Il gioco delle parti nella verifica dei crediti

Usura: la formula di Banca d’Italia è l’unica utilizzabile

Con la sentenza n.222 del 7 marzo 2017, il Tribunale di Pistoia, nella persona del Giudice Dott. Carlo Carvisiglia, ha ribadito la necessità di adottare esclusivamente le formule contenute nelle Istruzioni della Banca d’Italia ai fini della verifica dell’eventuale superamento del tasso soglia usura.

Nella fattispecie in esame, la correntista – una società a responsabilità limitata – unitamente ai fideiussori, citava in giudizio un Istituto di credito, al fine di accertare l’illegittimità degli addebiti annotati sul proprio conto corrente.

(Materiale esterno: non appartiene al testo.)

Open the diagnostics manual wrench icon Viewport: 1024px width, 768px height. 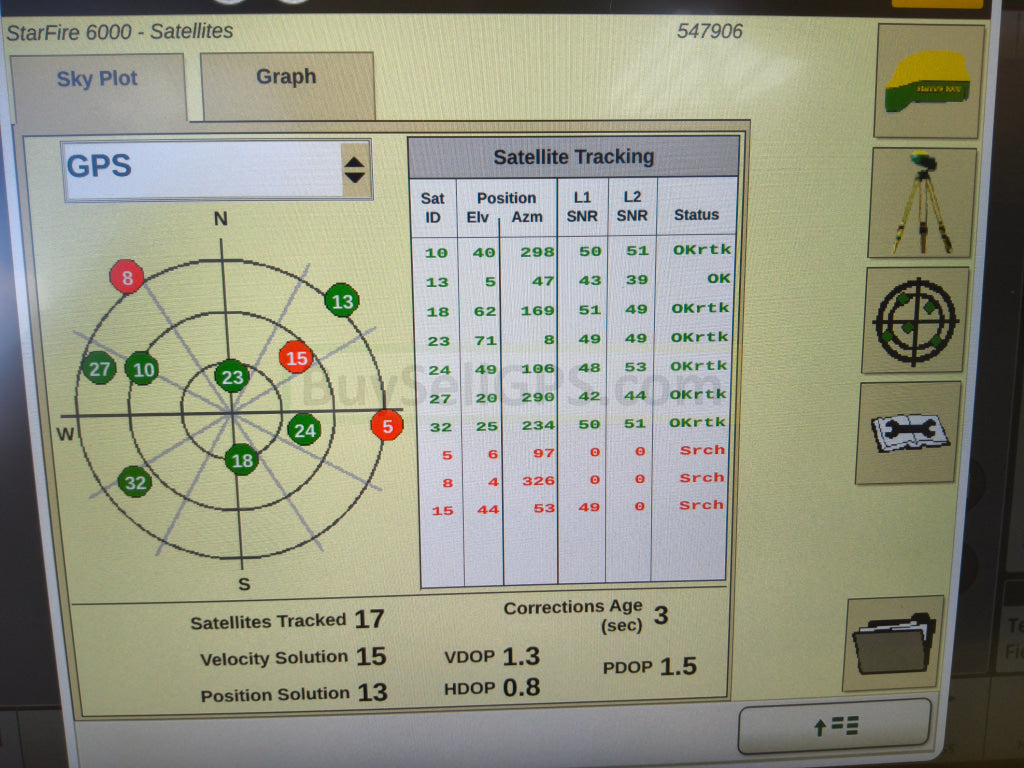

Specificatamente, parte attrice rilevava – tra i vari motivi – anche l’applicazione di tassi di natura usuraria.

La Banca, costituendosi in giudizio, sosteneva la bontà del proprio operato, contestando, in particolare, le formule matematico-finanziarie utilizzate dal consulente di parte attrice e trasfuse nella perizia depositata dalla correntista.

Il Giudicante, accogliendo la tesi rappresentata dalla banca, ha ritenuto censurabili le motivazioni attoree.

In particolare, Il Dott. Carvisiglia ha rilevato che la correntista, nelle proprie argomentazioni, aveva adottato una formula di calcolo del T.E.G. completamente diversa da quanto puntualmente indicato dalla Banca d’Italia.

Il Giudice proseguiva riconoscendo all’art. 644 c.p. la natura di norma penale parzialmente in bianco. Tale normativa necessita, al fine di addivenire ad una puntuale determinazione della fattispecie delittuosa, del supporto di norme più squisitamente tecniche, rappresentate, nel caso di specie, dalle Istruzioni della Banca d’Italia.

Inoltre, il Giudice ha rilevato che la verifica in tema di tassi usurari attiene, di fatto, al confronto tra il T.E.G. effettivamente applicato al rapporto e il TEGM rilevato mediante i decreti ministeriali.

Pertanto, l’utilizzo di due metodologie di calcolo differenti ne falsificherebbe necessariamente il risultato.

Con tali argomentazioni, dunque, il Tribunale di Pistoia, rigettando in toto le domande mosse dalla correntista, ha condannato quest’ultima alla refusione di tutte le spese di lite.